Task to complete » Rewrite all the rows below, requests included, with each x and y coordinate in the answers multiplied by 1.25 and rounded to a whole number, halves rounded up. Omit the pictures.

Rows from a collection

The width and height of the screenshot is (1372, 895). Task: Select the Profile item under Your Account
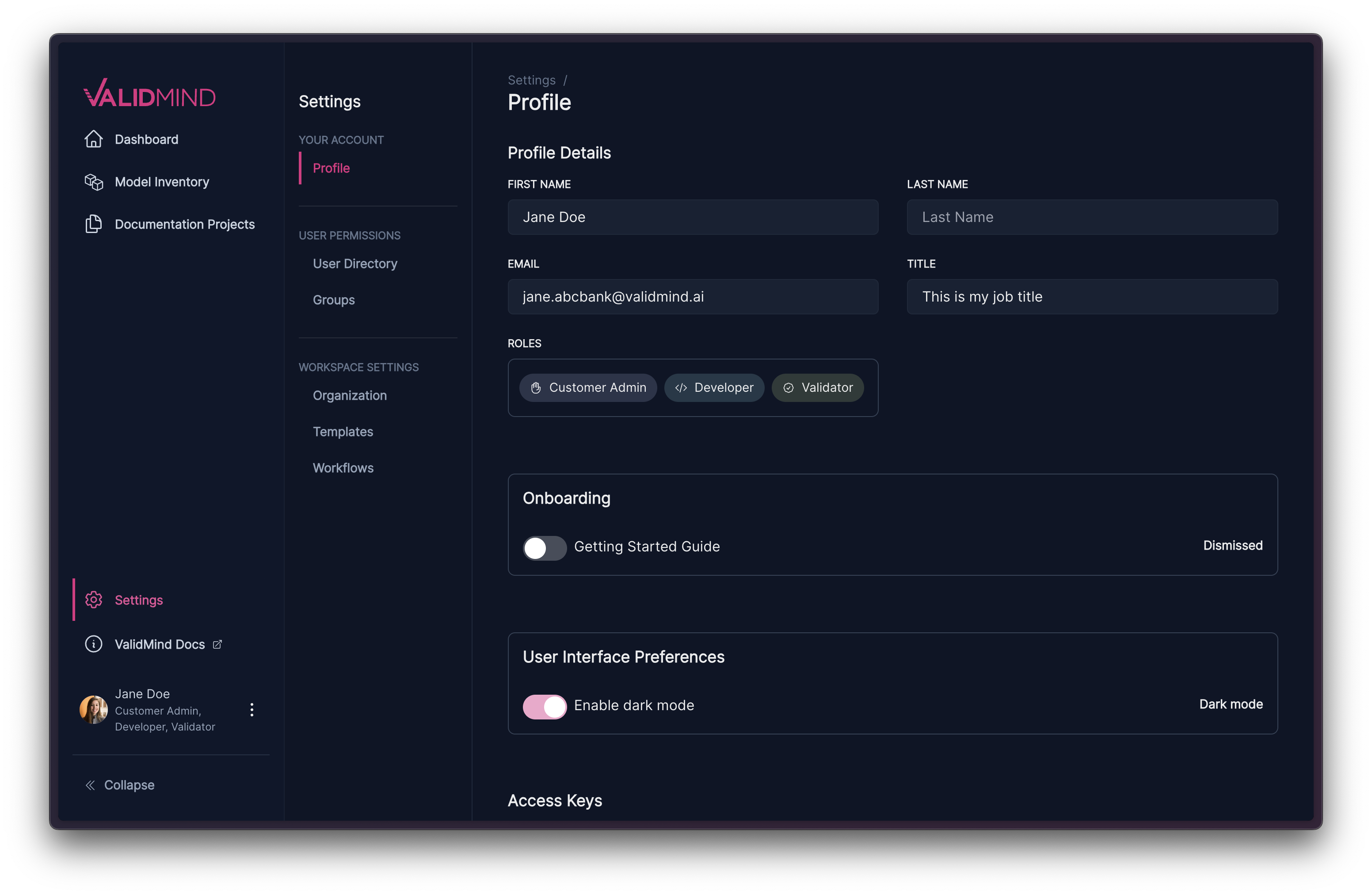(x=331, y=168)
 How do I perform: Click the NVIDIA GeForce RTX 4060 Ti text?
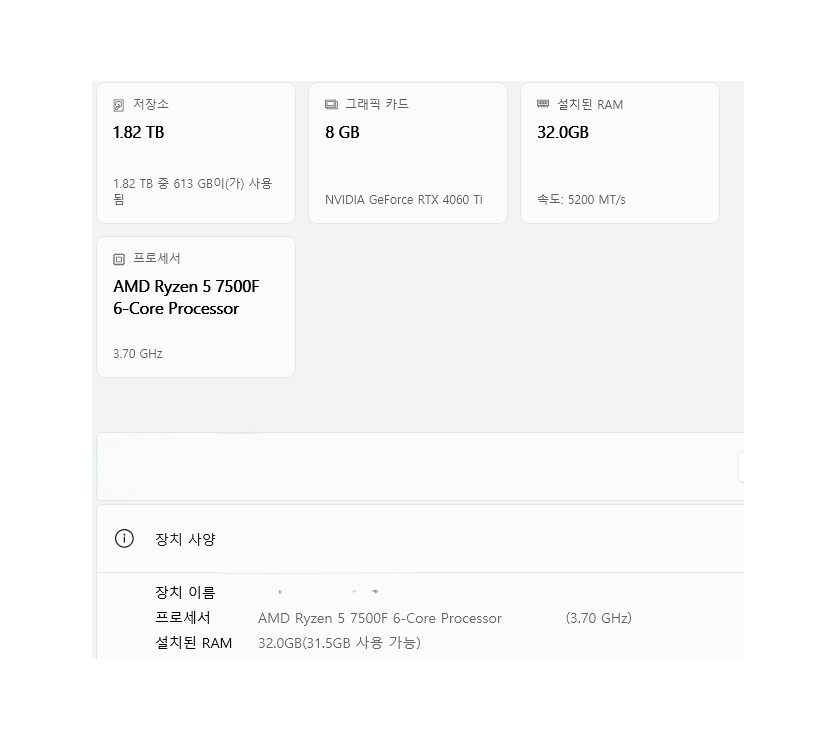click(x=404, y=199)
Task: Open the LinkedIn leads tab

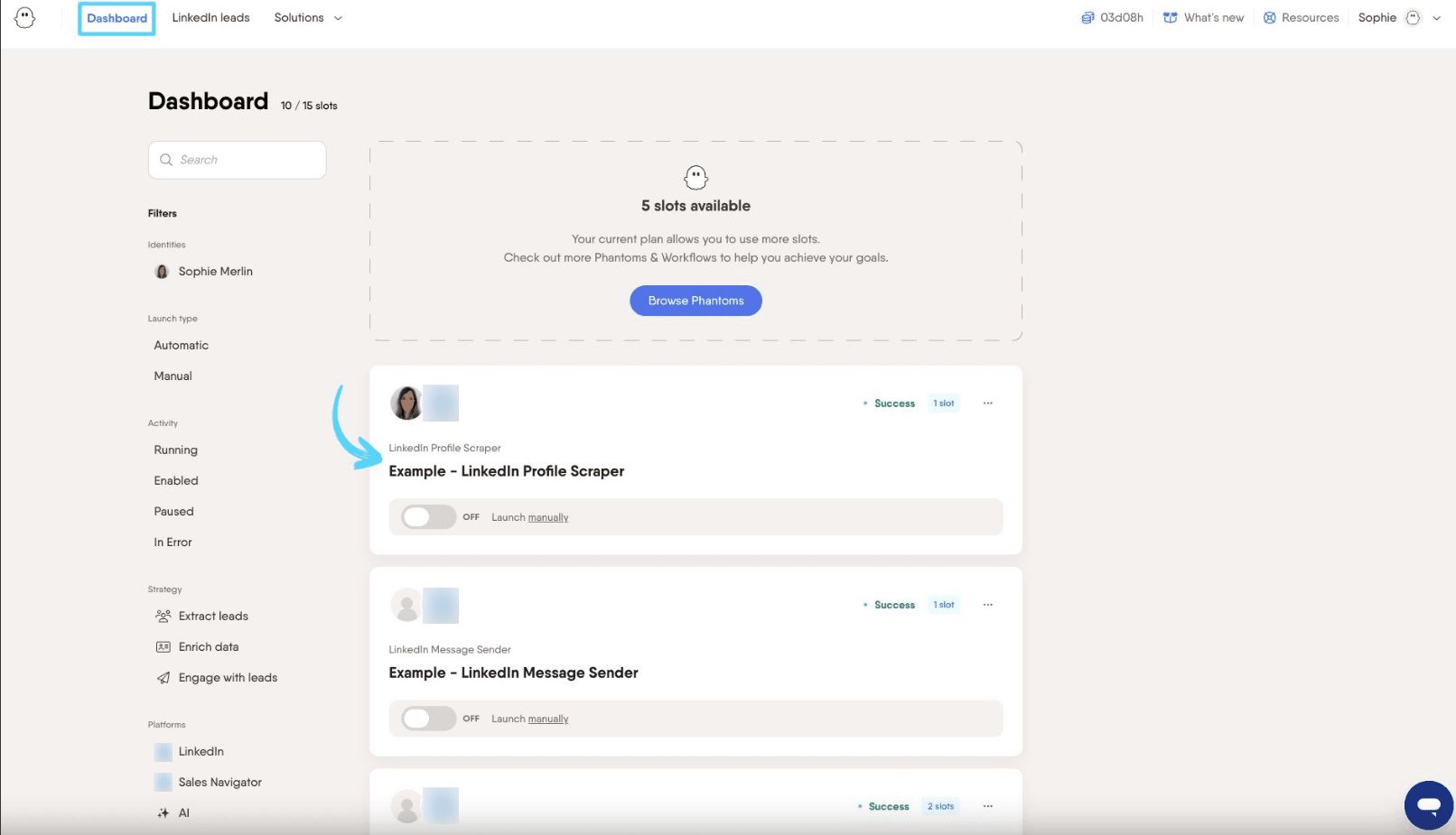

Answer to this exercise »
The width and height of the screenshot is (1372, 895). Task: Select the Profile item under Your Account
(x=414, y=210)
 How do I perform: Click the NVIDIA GeForce RTX 4060 Ti text?
click(x=505, y=249)
Task: Open the LinkedIn leads tab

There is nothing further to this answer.